All posts by Denish Patel

An easy way to reduce outage window for PostgreSQL Upgrade!

PostgreSQL 9.2 release provides lots of great features. Recently, one of the clients at OmniTI required upgrade of their couple of PostgreSQL production databases running on PostgreSQL version 9.0 to PostgreSQL 9.2. The client is running database servers on Amazon EC2 instances. For the failover purpose, they run 3 instances in the setup, one instance is master database and next two instances are slave of master database. Alike others, they were looking for zero outage solution for PostgreSQL upgrade but unfortunately there isn’t one exist now!

There are couple of options for the PostgreSQL upgrade:

  1. pg_dump/pg_restore entire database
  2. Use pg_upgrade for in-place upgrade
  3. Use 3rd party replication system i.e Slony/Bucardo

Evaluation of options:

Option #1 :

Whenever, the upgrade requirement with minimum outage come to us, we always check option #2 . pg_upgrade provides ability to upgrade database without dump/restore all the data. Unfortunately, pg_upgrade –check test failed because the databases are using ltree data type. One of the limitations of pg_upgrade is that it does not work if the ltree contrib module is installed in a database.

Meanwhile, the requirement came from client that they want to consolidate both environment into one server so eliminate cost and maintenance for running 6 instances for 2  production databases and similar number of instances for stage environments. This new requirement eliminated option of even think about using pg_upgrade.

Option #2 :

Next option is to optimize dump/restore process in such a way that the total outage window can be minimized. I started collecting stats about their database size and large tables in the database and dump/restore timing.

1st production database (X DB) :

  • Total database size : 22GB
  • Top 2 large total tables size: 12GB
  • Dump/restore duration  : 25 minutes ( dropping indices before restore and creating at the end , with 4 parallel workers  for restore)
  • Estimated outage required with application testing: 30 minutes

2nd production database  (Y DB)  :

  • Total database size size:  50GB
  • Top 10  large total tables size: 45GB
  • Dump/restore duration   : 1.5 hours (dropping indices before restore and creating at the end , with 4 parallel workers  for restore)
  • Estimated outage required with application testing : 1.45 hours

Both of the above estimations are providing accurate dump/restore timing  because  I ran dump on existing prod servers and restore on proposed new server.

Option # 3:

I could use Slony or Bucardo replication systems for replicating tables for upgrade purpose but even though Slonly/Bucardo systems are around for a while , they are very complicated to setup, manage and debug in-case of the problems. It might be only me but I did not want to introduce complex replication system for upgrade purpose!
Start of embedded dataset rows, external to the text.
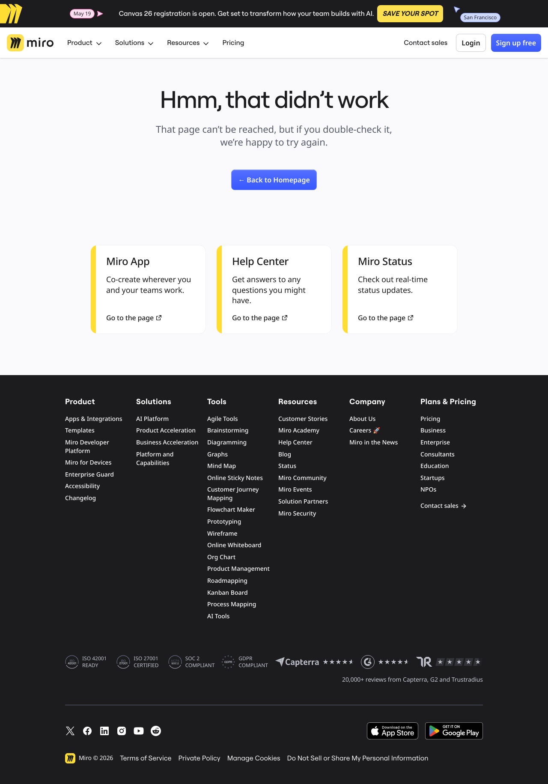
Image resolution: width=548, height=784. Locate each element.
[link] (274, 180)
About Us (362, 419)
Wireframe (222, 534)
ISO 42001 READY (94, 662)
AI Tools (218, 616)
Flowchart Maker (231, 510)
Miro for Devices (88, 463)
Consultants (437, 454)
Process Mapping (231, 604)
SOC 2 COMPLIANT (200, 662)
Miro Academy (298, 430)
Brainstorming (228, 430)
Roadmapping (227, 581)
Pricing (233, 43)
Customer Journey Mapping (233, 494)
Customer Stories (303, 419)
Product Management (238, 569)
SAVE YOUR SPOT (410, 13)
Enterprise (435, 442)
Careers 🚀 (364, 430)
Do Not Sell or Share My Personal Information (357, 758)
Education (434, 466)
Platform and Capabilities (155, 458)
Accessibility (82, 486)
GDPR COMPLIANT (253, 662)
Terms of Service (145, 758)
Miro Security (297, 514)
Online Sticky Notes (235, 478)
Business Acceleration (167, 442)
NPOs (428, 490)
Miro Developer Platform (87, 446)
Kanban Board (227, 593)
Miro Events (295, 490)
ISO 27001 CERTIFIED (146, 662)
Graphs (217, 454)
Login (471, 43)
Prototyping (224, 522)
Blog (284, 454)
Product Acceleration (166, 430)
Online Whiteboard (234, 545)
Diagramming (227, 442)
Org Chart (221, 557)
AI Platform (152, 419)
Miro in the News (373, 442)
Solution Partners (303, 502)
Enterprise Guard (89, 475)
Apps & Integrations (93, 419)
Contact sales (425, 43)
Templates (80, 430)
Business (433, 430)
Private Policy (199, 758)
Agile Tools (222, 419)
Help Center (295, 442)
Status (287, 466)
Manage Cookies (253, 758)
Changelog (80, 498)
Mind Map (221, 466)
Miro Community (302, 478)
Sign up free (516, 43)
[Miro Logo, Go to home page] (30, 42)
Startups (432, 478)
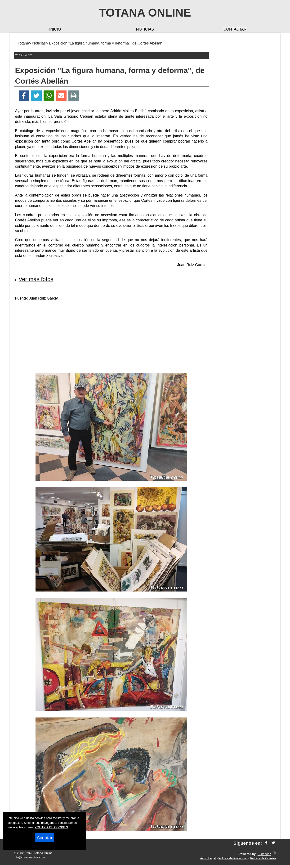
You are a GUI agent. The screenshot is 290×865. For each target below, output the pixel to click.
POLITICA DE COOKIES (51, 827)
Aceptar (44, 837)
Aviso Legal (208, 858)
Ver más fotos (36, 279)
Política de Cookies (263, 858)
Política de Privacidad (233, 858)
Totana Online (145, 12)
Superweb (264, 854)
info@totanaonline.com (29, 857)
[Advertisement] (111, 338)
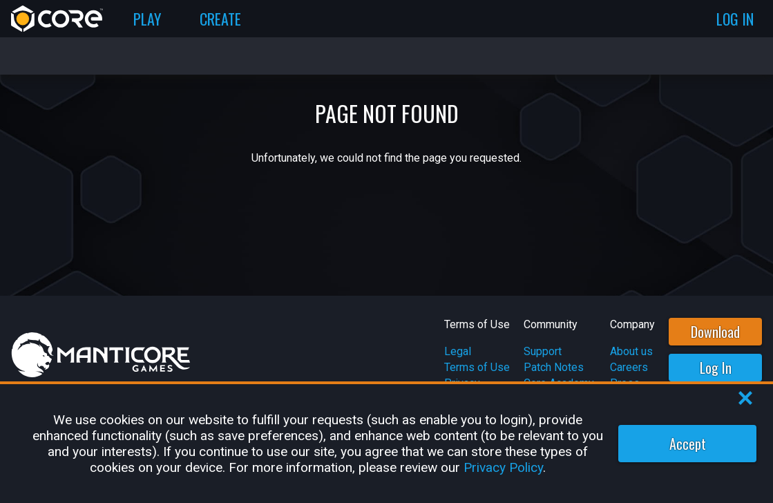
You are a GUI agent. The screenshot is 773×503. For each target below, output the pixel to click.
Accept (687, 443)
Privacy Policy (503, 467)
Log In (716, 367)
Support (543, 351)
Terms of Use (477, 367)
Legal (457, 351)
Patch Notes (554, 367)
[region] (386, 443)
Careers (629, 367)
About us (631, 351)
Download (715, 331)
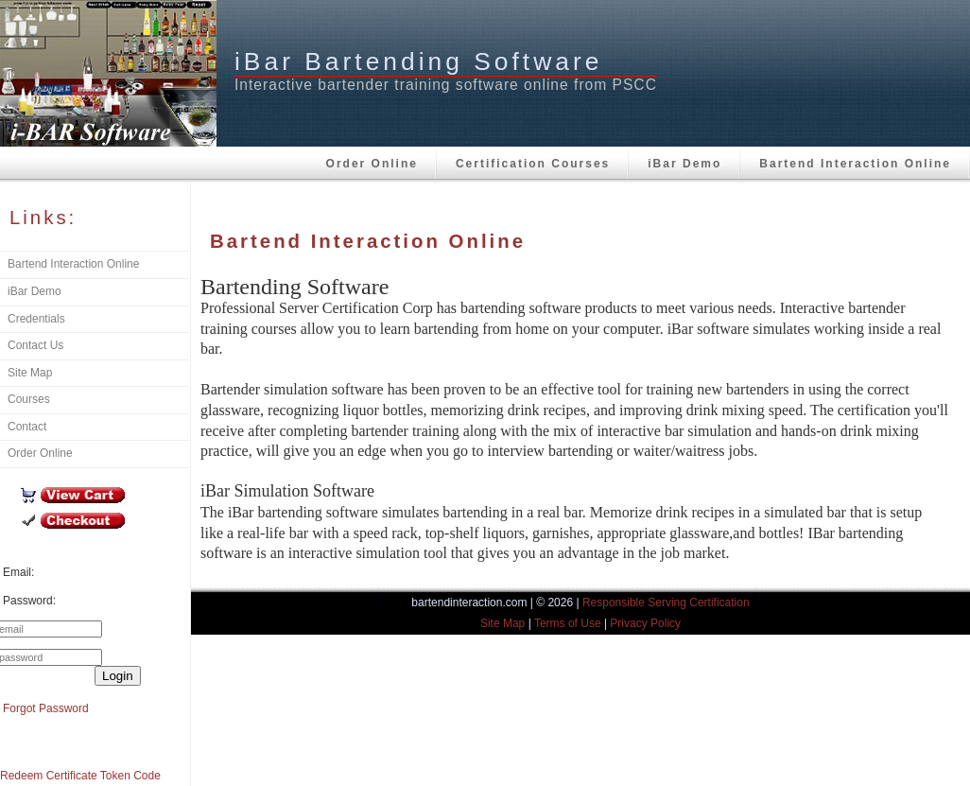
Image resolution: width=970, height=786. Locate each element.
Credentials (36, 318)
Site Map (30, 372)
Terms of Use (567, 623)
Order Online (372, 163)
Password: (29, 600)
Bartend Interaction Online (855, 163)
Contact (27, 426)
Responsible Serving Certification (666, 602)
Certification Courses (533, 163)
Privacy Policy (645, 623)
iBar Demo (684, 163)
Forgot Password (46, 708)
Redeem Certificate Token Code (80, 775)
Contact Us (35, 345)
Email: (18, 572)
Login (117, 676)
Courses (29, 399)
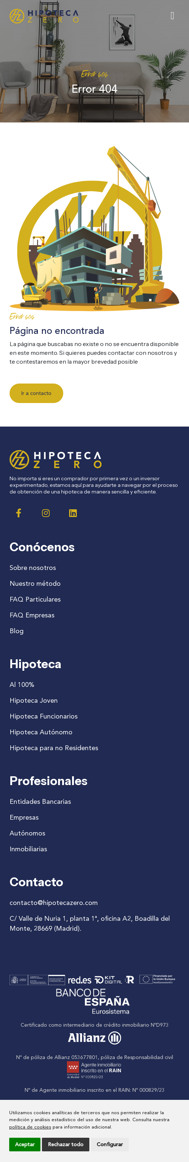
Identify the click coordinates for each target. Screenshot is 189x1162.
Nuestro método (35, 584)
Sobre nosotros (33, 568)
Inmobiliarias (28, 849)
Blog (17, 631)
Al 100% (22, 685)
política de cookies (30, 1127)
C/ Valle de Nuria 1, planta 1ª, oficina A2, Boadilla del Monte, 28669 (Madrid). (90, 924)
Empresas (24, 817)
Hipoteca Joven (34, 700)
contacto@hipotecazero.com (54, 903)
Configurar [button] (110, 1144)
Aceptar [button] (25, 1144)
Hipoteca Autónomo (41, 732)
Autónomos (27, 833)
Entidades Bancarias (40, 802)
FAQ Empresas (32, 615)
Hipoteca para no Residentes (54, 748)
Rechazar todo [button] (65, 1144)
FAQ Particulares (35, 599)
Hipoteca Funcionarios (44, 716)
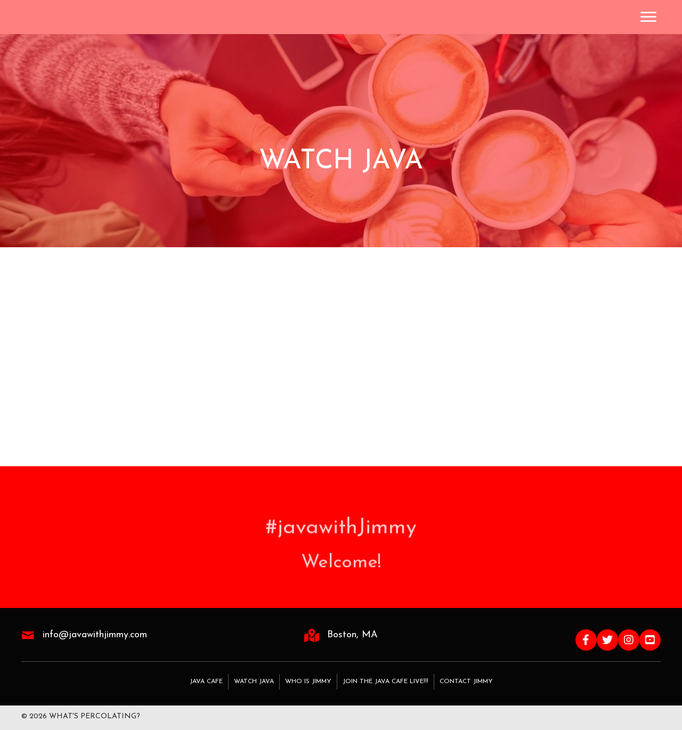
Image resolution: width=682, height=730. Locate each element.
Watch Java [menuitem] (254, 681)
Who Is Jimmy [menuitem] (308, 681)
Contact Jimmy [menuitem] (466, 681)
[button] (586, 640)
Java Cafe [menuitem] (206, 681)
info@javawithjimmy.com (95, 635)
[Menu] (648, 17)
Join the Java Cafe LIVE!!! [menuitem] (385, 681)
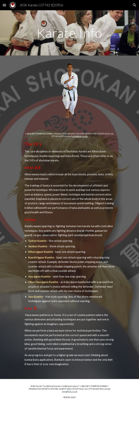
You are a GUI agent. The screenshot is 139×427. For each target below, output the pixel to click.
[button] (4, 5)
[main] (69, 33)
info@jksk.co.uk (80, 136)
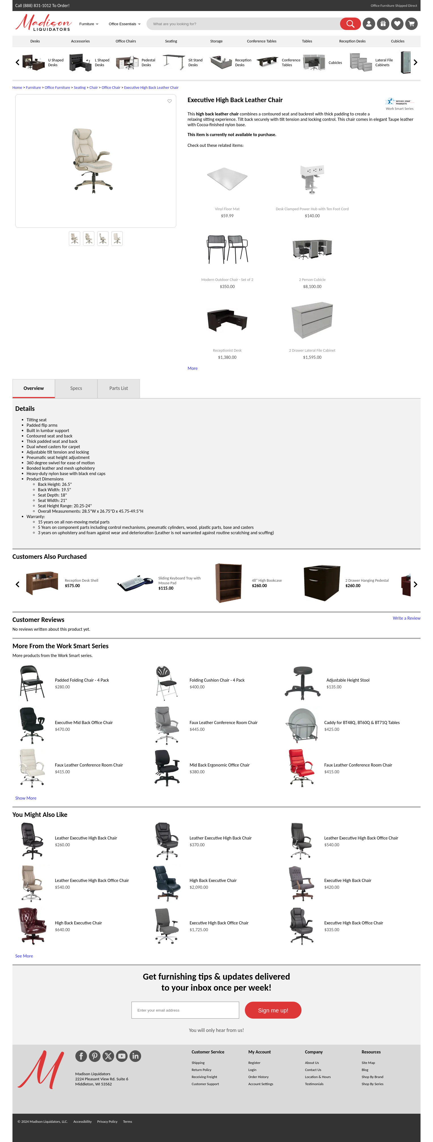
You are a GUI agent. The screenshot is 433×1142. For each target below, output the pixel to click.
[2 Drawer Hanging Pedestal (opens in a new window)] (322, 600)
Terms (127, 1121)
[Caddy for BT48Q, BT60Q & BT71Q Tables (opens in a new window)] (301, 744)
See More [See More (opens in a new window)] (24, 956)
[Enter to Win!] (383, 28)
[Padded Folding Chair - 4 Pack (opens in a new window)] (32, 701)
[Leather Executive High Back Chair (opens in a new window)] (32, 859)
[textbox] (185, 1010)
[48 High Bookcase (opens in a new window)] (228, 601)
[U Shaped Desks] (33, 72)
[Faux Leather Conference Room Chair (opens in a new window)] (167, 744)
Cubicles (397, 41)
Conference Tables (262, 41)
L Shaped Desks (102, 62)
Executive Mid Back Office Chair (84, 722)
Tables (307, 41)
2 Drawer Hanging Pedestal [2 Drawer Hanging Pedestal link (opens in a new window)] (367, 580)
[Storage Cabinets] (407, 72)
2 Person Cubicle (312, 280)
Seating (171, 41)
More (193, 368)
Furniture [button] (89, 24)
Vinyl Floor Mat (227, 209)
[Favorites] (397, 28)
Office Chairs (126, 41)
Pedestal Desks (148, 62)
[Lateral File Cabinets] (361, 72)
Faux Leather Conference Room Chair (224, 722)
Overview (34, 388)
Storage (216, 41)
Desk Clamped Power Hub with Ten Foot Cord (312, 209)
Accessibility (82, 1121)
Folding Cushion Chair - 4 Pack (217, 680)
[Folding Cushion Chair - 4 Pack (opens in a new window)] (167, 701)
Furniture (33, 87)
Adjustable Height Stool (348, 680)
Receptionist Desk (227, 350)
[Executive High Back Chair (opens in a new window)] (301, 902)
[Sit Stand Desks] (174, 72)
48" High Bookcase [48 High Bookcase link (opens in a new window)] (267, 580)
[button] (350, 24)
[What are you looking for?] (247, 24)
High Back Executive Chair (213, 880)
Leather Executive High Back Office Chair (361, 838)
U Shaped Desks (55, 62)
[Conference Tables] (267, 72)
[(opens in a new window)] (400, 101)
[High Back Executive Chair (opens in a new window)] (166, 902)
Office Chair (111, 87)
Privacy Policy (107, 1121)
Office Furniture (57, 87)
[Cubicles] (314, 72)
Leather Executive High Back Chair (86, 838)
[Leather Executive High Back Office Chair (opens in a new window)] (301, 859)
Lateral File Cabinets (384, 62)
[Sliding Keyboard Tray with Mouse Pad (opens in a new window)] (135, 591)
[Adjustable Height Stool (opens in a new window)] (303, 701)
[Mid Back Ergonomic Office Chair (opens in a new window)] (167, 786)
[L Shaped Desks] (80, 72)
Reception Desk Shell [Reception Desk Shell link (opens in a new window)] (81, 580)
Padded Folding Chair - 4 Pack (82, 680)
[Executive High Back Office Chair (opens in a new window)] (167, 944)
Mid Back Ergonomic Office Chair (220, 765)
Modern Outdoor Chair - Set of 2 (227, 280)
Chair (94, 87)
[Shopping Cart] (411, 24)
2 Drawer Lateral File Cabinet (312, 350)
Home (17, 87)
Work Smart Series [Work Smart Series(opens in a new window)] (399, 108)
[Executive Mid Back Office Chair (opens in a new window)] (32, 744)
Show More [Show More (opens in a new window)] (26, 798)
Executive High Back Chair (347, 880)
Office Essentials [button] (125, 24)
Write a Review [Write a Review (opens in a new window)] (407, 618)
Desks (35, 41)
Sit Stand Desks (195, 62)
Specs (76, 388)
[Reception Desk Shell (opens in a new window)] (41, 595)
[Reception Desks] (220, 72)
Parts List (118, 388)
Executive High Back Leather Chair (151, 87)
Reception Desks (352, 41)
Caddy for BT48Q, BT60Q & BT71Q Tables (362, 722)
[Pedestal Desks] (127, 72)
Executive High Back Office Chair (219, 923)
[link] (411, 24)
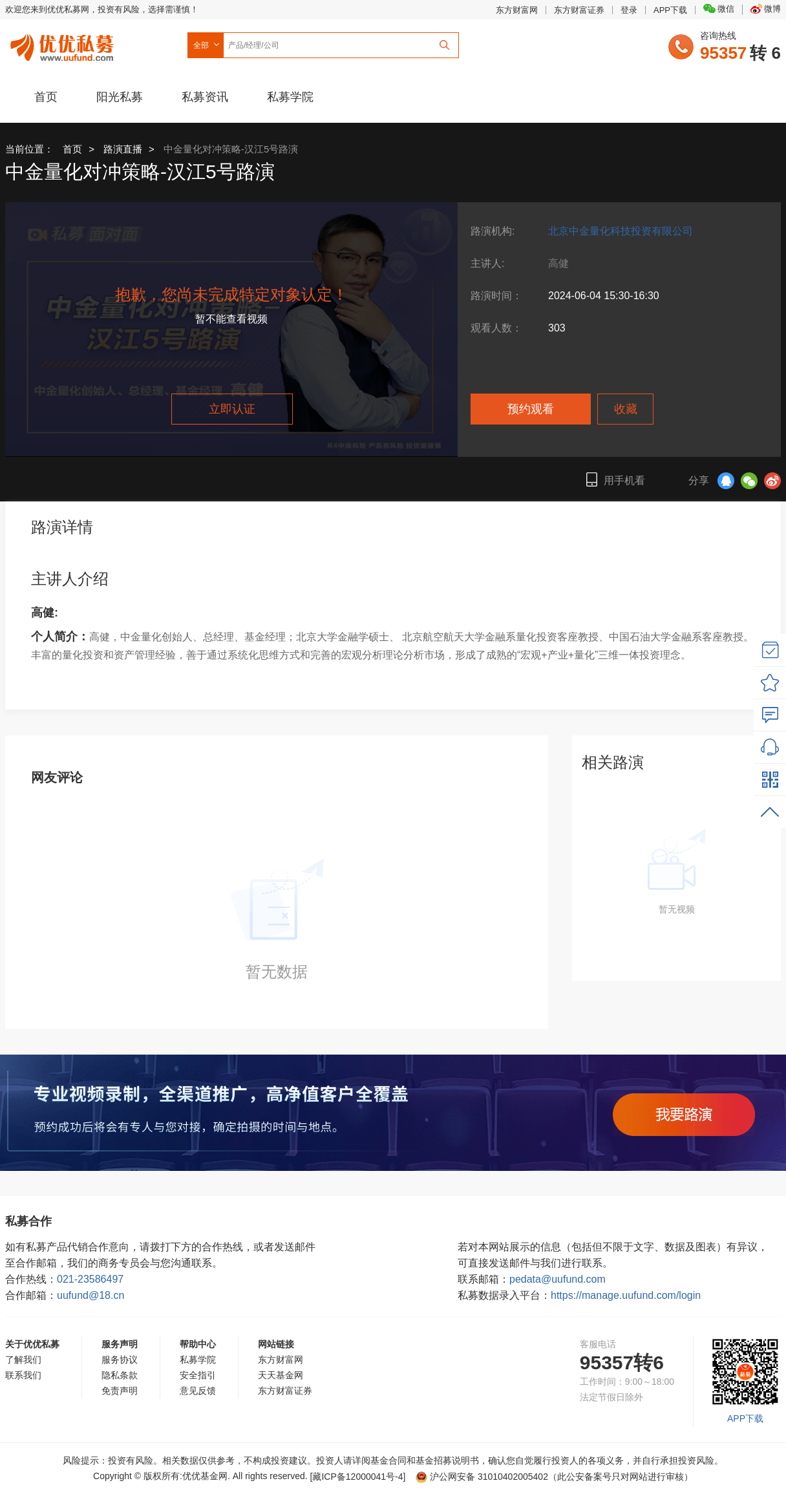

Further looking tables/schema usage:

Now, I started looking into more into optimizing dump/restore options. Digging into more details for large tables using pg_stat_all_tables and schema details , I collected following facts:

  1. For X DB, top 2 largest tables are Insert only tables. yay!
  2. For Y DB, same top 2 tables are insert only but there are some more large tables with insert/update/delete
  3. No Foreign Keys on the tables for both databases.

So, I started looking into Simple table level replication options. Let me make it clear that table replication still works with FKs but its is important to know because I don’t have to worry about disabling foreign keys during replication at table level and enable later.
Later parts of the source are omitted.